Ноултон сжал ее пальцы и некоторое время подержал в своей руке. Но он не улыбался, держался напряженно и неуверенно.
— Пожалуйста, давайте об этом забудем, — умоляющим тоном попросила Лиля. — Неужели вы хотите испортить мне вечер?
— Нет, — промолвил Ноултон без особого энтузиазма.
— Но вы это и делаете, — заявила Лиля с наигранной строгостью. — И если вы в течение минуты не исправитесь, я все расскажу мистеру Дюмэну, мистеру Догерти и мистеру Дрисколу.
Эти слова вызвали у Ноултона улыбку.
— Думаю, в этом не будет необходимости, — заметил он. — В любом случае это было бы нечестно. Получится, что их шестеро против одного меня. Я считал, что вы — моя сторонница.
— Я буду вашей сторонницей, только если вы не станете так хмуриться.
— Тогда с этого момента я буду как Момус [4], — рассмеялся Ноултон. — Мы уже у Девяносто шестой улицы, и я могу на три минуты надеть эту маску.
Он начал изображать Дюмэна, объясняющего, какой полезной является с научной точки зрения игра в бильярд, и вскоре Лиля уже беззаботно смеялась. К тому моменту, когда такси остановилось у дверей ее дома, Ноултон был так же весел, как и она.

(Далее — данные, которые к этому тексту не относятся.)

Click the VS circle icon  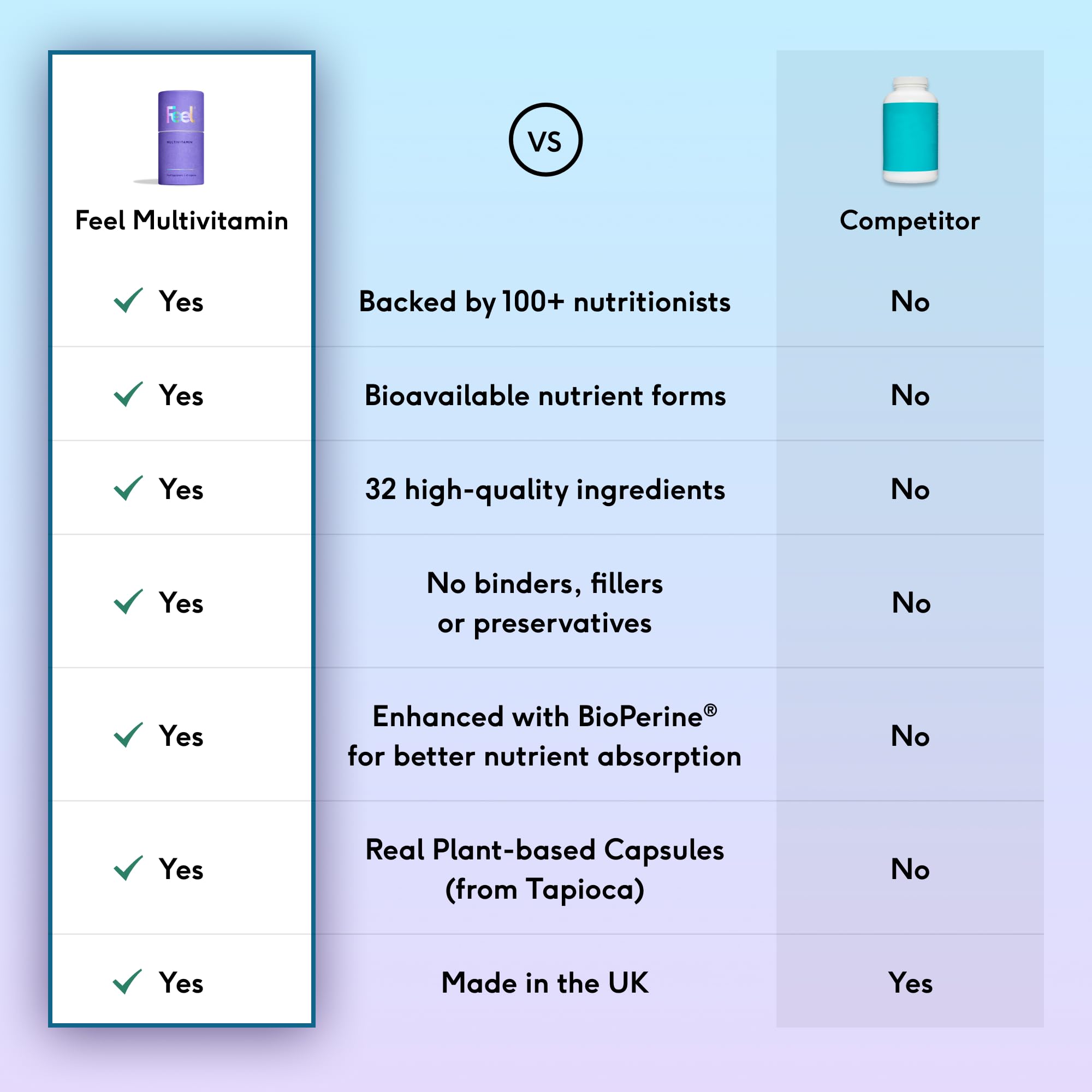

Как только водитель распахнул дверцу, Ноултон вышел и помог Лиле подняться по ступенькам подъезда ее дома. У дверей Лиля остановилась и протянула ему руку.
— У вас есть свой ключ? — спросил Ноултон.
Лиля вытащила его из кармана пальто. Он открыл дверь, и она вошла. Поблагодарила его, махнула рукой и вспорхнула по ступенькам лестницы. На площадке второго этажа Лиля остановилась. Она не услышала скрипа закрывающейся двери.
— Доброй ночи! — промолвила она, и до нее долетел ответ Ноултона:
— Доброй ночи! — И вслед за этим дверь за ним захлопнулась.
Лиля вошла в свою комнату и зажгла газовый рожок.
Все показалось ей странно незнакомым. Здесь она плакала, читала, спала и молилась. И никогда здесь не была счастлива. В течение двух лет — после смерти матери — это был ее дом! Дом! Скорее это была ее клетка.
Но теперь, когда она сидела на краешке кровати, не снимая ни шляпки, ни пальто, ни перчаток, комната преобразилась. Старенькое трюмо, кресла, картины словно приобрели какую-то новую красоту.
Ей нравилось казавшееся прежде тоскливым меланхоличное монотонное тиканье небольших настенных часов. Потому что Лиля была счастлива!
Через полчаса она стояла перед зеркалом, глядя на свое отражавшееся в нем порозовевшее лицо и глубокие, влажные, блестящие глаза.
— Верно, это не я! — сказала она сама себе. — В жизни не видела никого красивее!
Затем, счастливо рассмеявшись над собственной глупостью, она нырнула в кровать и закуталась в одеяло.
4
В греческой мифологии божество злословия, связанное с мрачными и вредоносными космическими силами. По совету Момуса Зевс вызвал Троянскую войну, с тем чтобы, истребив человеческий род, облегчить бремя земли. Момус порицал Зевса и Афину, Гефеста и Посейдона за их дары людям. В конце концов Зевс изгнал Момуса с Олимпа за его постоянные нападки на богов.